Earl Senchuk, Marquette, Mich., is one of these people—an artist and inventor with more than 40 years of experience. Throughout his career, he has applied his talents over a wide landscape. For example, he recently collaborated with Mike Rucinski to invent a rip current sensor-and-warning system, which detects the presence of a rip current within 10 seconds and sounds an alarm to warn swimmers to get out of the water. He was inspired to do this because of the many people who have drowned as the result of rip currents in Lake Superior near his home.
Known for his diversity, Senchuk is a self-taught multimedia artist who, for the past 25 years, has won a number of art awards.
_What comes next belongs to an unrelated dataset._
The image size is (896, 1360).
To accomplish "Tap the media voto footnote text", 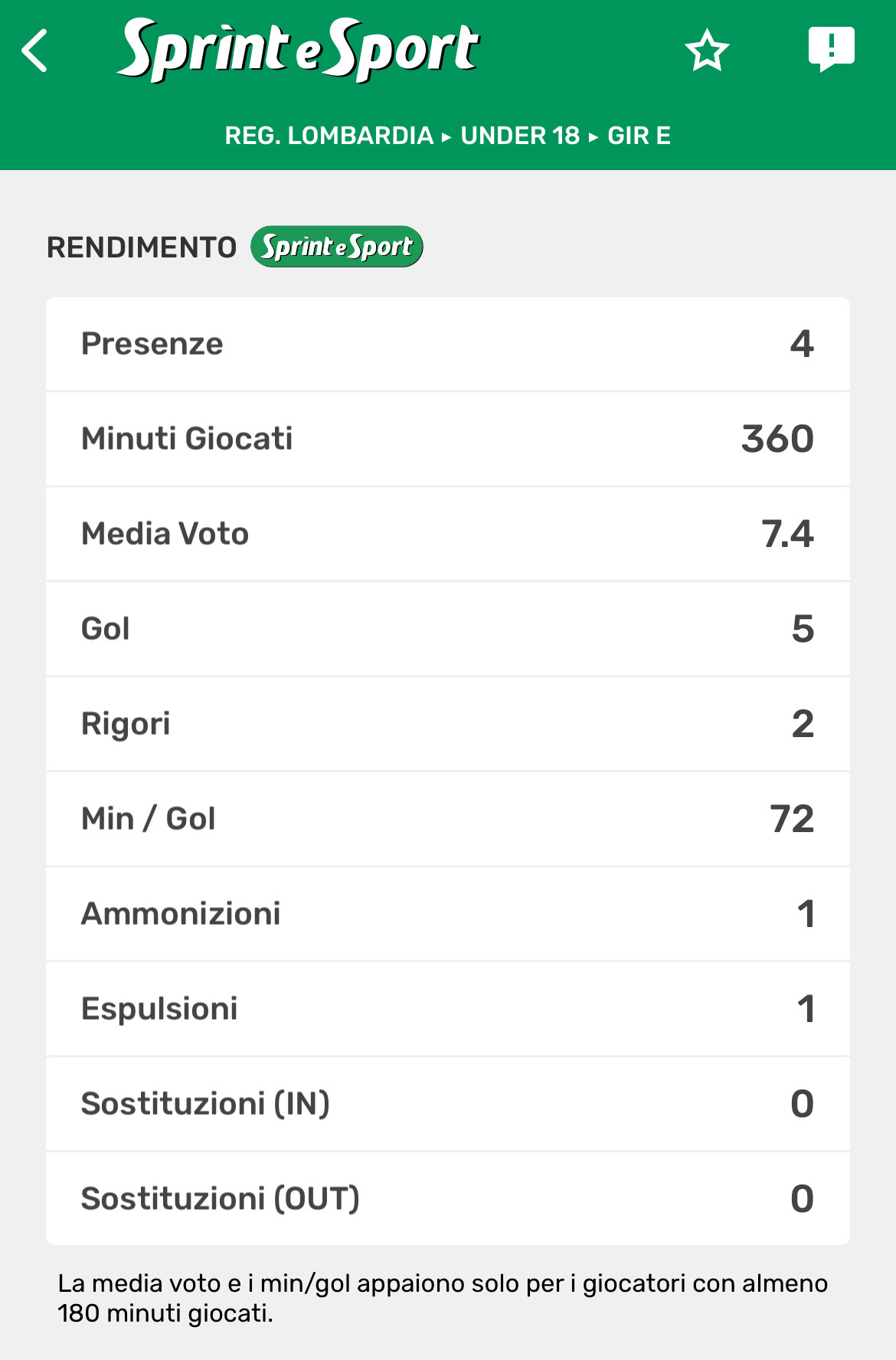I will coord(443,1298).
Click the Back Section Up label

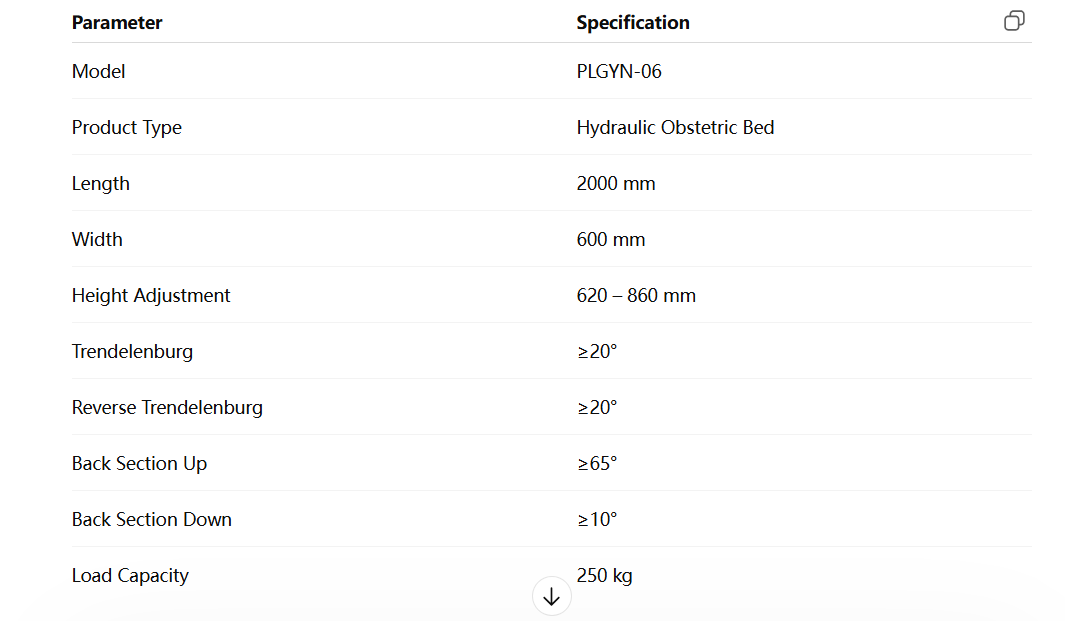coord(139,463)
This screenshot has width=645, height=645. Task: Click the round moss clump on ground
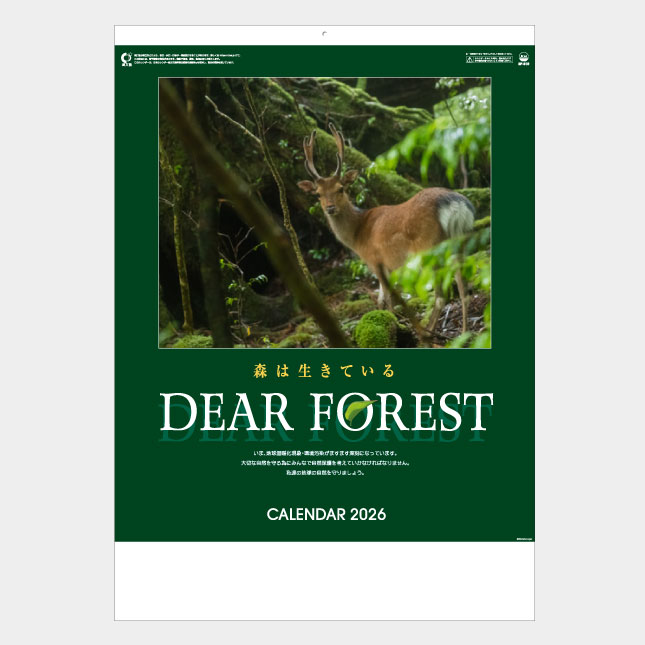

His art mediums include various clays, welded metals, watercolor, wire, fiber, concrete, and living foliage. His works are on display in various locations around the Upper Peninsula of Michigan.
When a person called Senchuk with the request to build a 54-inch-diameter yellow rose fountain, he said yes without knowing exactly how to do it. Because of the fragile nature of the flower, he decided to construct it with concrete and began a search for an overlay cement mix that would perform in the way he needed. After trying several products, he settled on Planitop X made by Mapei, Deerfield Beach, Fla.
Floral Fountain for Stephenson
For the project, the owner wanted the rose to look like it was floating on water. “That became the start of a memorable four-month long journey,” says Senchuk. He consulted several books about roses, learning that rose petals grow in a spiral shape with petals overlapping very close to each other. However, he couldn’t find anything that told him how to make flowers out of concrete. He finally decided to make each petal separately in order to capture all the detail and make them look real—thus each petal became an individual sculpture. In addition, this decision made it easier to transport the petals safely to their final destination.
To begin, Senchuk bent, shaped, and welded steel rods to make an armature for each rose petal and leaf. For the space inside each petal, he wired one layer of diamond lath, knowing he would have to apply overlay cement on each side of the lath to create the finished shape. He also designed a special base to anchor each petal and hold them in the right position.
The pot life of the overlay material is about six minutes, so he had to work fast. Mixing one 12-pound batch at a time, Senchuk, with help from another worker, applied the fairly loose and grainy material onto a piece of cheese cloth adhered to the bottom side of the lath. Each petal required several applications of overlay cement to create the desired thickness and shape. He used a sponge to apply the last smoothing lifts followed with wire brushing.
The bright yellow and green color of the flower was achieved with applications of colored marine epoxy.
Artistry at the World of Concrete
In the Marquette area, Senchuk also is known for his very authentic looking concrete trees. He incorporates an irrigation tube system that transports water up through the trunk and branches to locations where living flowers and other plants can grow or attach, adding new dimension to the appearance of concrete trees.
This year, Senchuk has agreed to be one of the presenters at the Artistry in Decorative Concrete demonstrations held at World of Concrete (WOC). He will demonstrate how he builds trees that support plant life. When you come to WOC, make sure to visit the outside Artistry area and share your ideas with him.